Não comer o café da manhã costuma ser uma alternativa para quem deseja perder peso. Entenda qual o impacto na saúde

Pular o café da manhã emagrece ou prejudica a saúde? Estudo analisa
Pular o café da manhã emagrece ou prejudica a saúde? Estudo analisa - Foto: Shutterstock

O café da manhã é amplamente conhecido como “a refeição mais importante do dia”. Porém, essa não é uma verdade universal, já que em muitas dietas e rotinas alimentares ele acaba sendo esquecido — principalmente por quem deseja emagrecer. Afinal, pular o café da manhã é mesmo um aliado da perda de peso ou ele é indispensável para uma alimentação saudável?

Posso pular o café da manhã?

Um estudo recente da Escola de Medicina Icahn, no Hospital Monte Sinai, nos Estados Unidos, descobriu que deixar de tomar o café da manhã pode comprometer o sistema imunológico. As consequências são maiores chances de infecções, doenças cardíacas e até mesmo câncer.

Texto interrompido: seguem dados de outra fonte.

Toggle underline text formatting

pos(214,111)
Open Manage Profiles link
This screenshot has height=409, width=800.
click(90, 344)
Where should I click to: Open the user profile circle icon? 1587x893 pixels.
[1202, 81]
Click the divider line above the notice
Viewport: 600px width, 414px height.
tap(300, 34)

“Há uma consciência crescente de que o jejum é saudável e, de fato, há evidências abundantes dos benefícios do jejum. Nosso estudo fornece uma palavra de cautela, pois sugere que também pode haver um custo para o jejum, que acarreta um risco à saúde”, diz o principal autor da pesquisa, Filip Swirski, em comunicado.

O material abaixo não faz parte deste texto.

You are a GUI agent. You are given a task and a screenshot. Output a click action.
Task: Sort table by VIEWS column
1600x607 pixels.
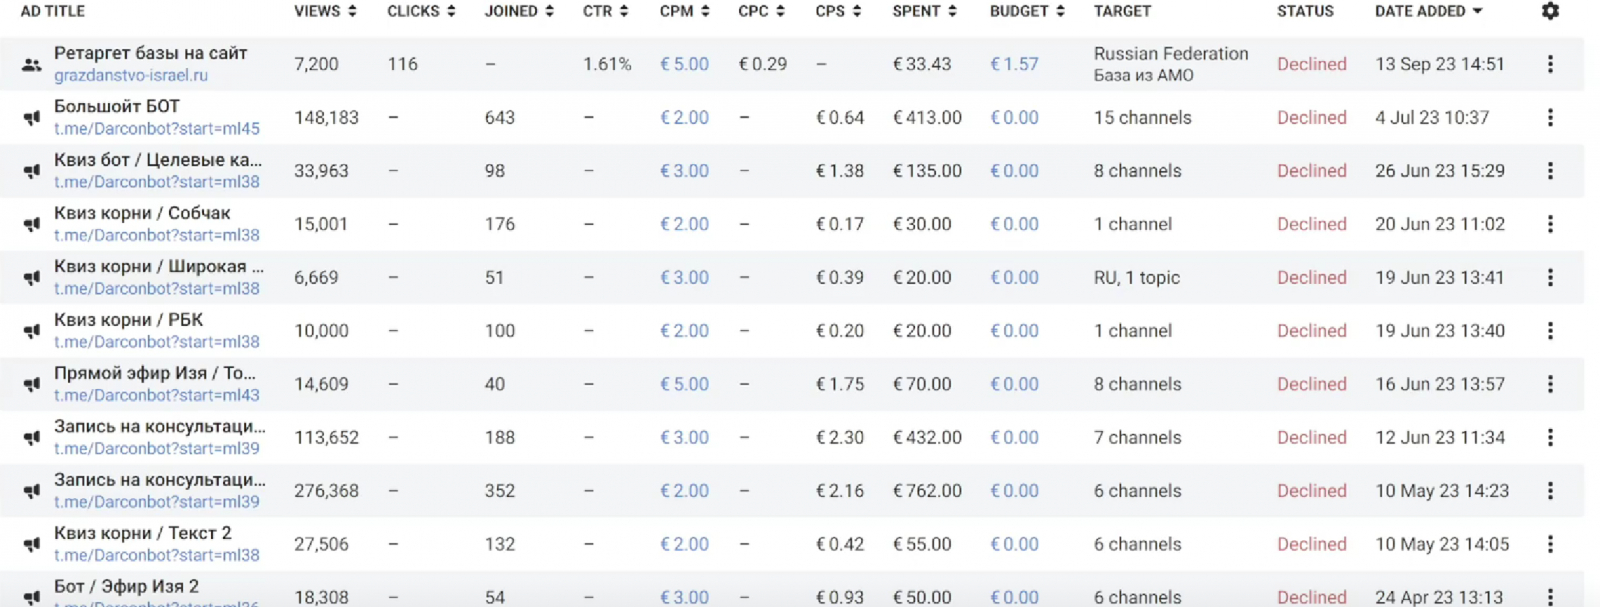click(x=325, y=11)
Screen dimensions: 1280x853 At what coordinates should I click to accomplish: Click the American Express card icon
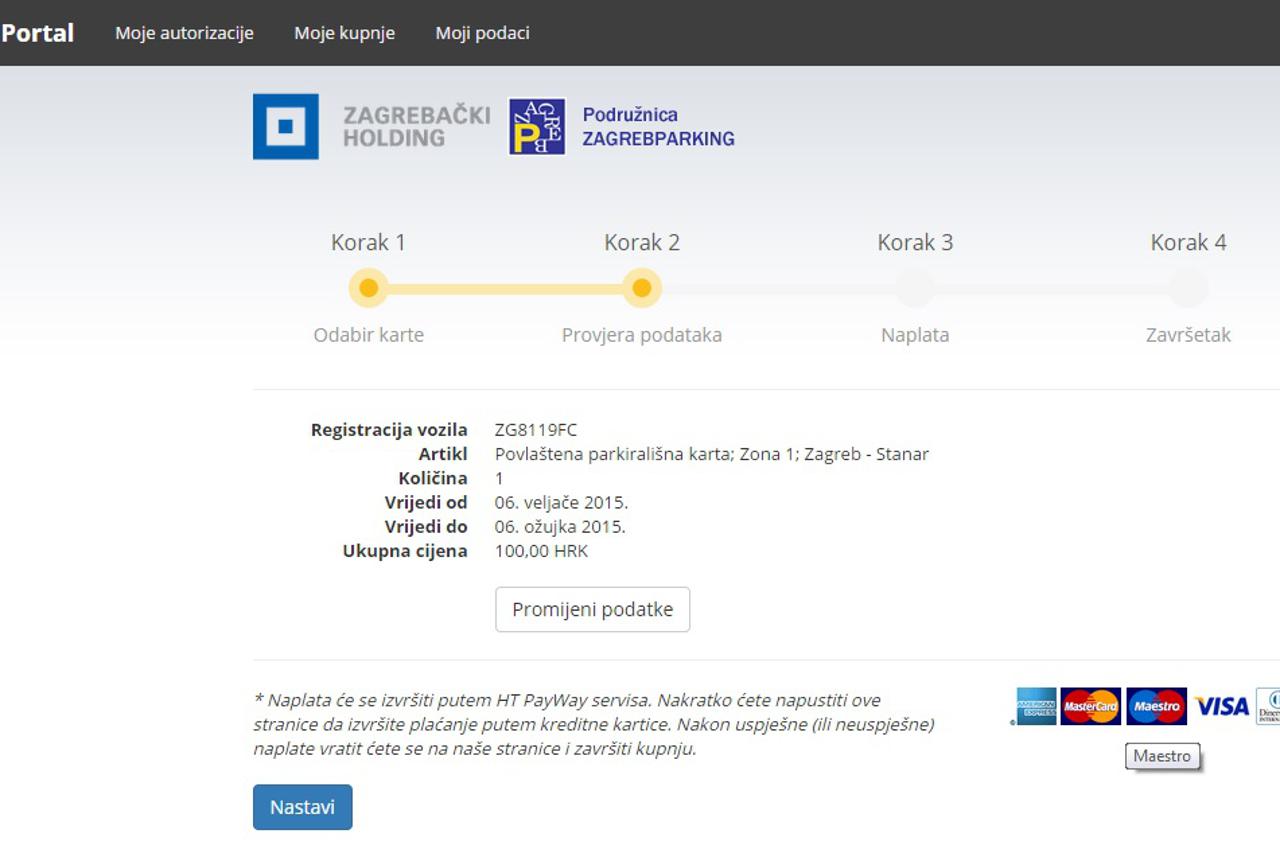(1036, 706)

O jejum e o sistema imunológico

Para entender como o jejum afeta o sistema imunológico, os cientistas analisaram dois grupos de camundongos. Um deles tomou café da manhã logo após acordar, enquanto o outro não fez a refeição.

Ao examinar os exames de sangue dos dois grupos, os pesquisadores notaram que o número de monócitos (glóbulos brancos produzidos na medula óssea responsáveis por defender o organismo de corpos estranhos) caíram drasticamente nos camundongos em jejum após quatro horas de experimento. 

Os cientistas descobriram que 90% dessas células desapareceram da corrente sanguínea, chegando a um quadro ainda mais drástico após oito horas em jejum. Os camundongos que tomaram café da manhã, por outro lado, permaneciam com o mesmo número de monócitos. 

Após 24 horas sem comer, os pesquisadores reintroduziram a refeição à rotina do grupo em jejum. Eles observaram que as células, que antes estavam em baixa, voltaram à corrente sanguínea em poucas horas. 

Porém, ao invés dos monócitos desempenharem o papel protetor que tinham, foram alterados e causaram um nível elevado de inflamação. Essa alteração mostrou que, ao invés de proteger contra infecções, os monócitos agora estavam diminuindo a capacidade de defesa do sistema imunológico.

Os pesquisadores constataram ainda que há regiões específicas do cérebro responsáveis pela resposta dos monócitos durante o jejum. Porém, pular a primeira refeição do dia causa um estresse no cérebro, que muda o curso comum desses glóbulos brancos. “Como essas células são tão importantes para outras doenças, como doenças cardíacas ou câncer, é fundamental entender como sua função é controlada”, finaliza o pesquisador.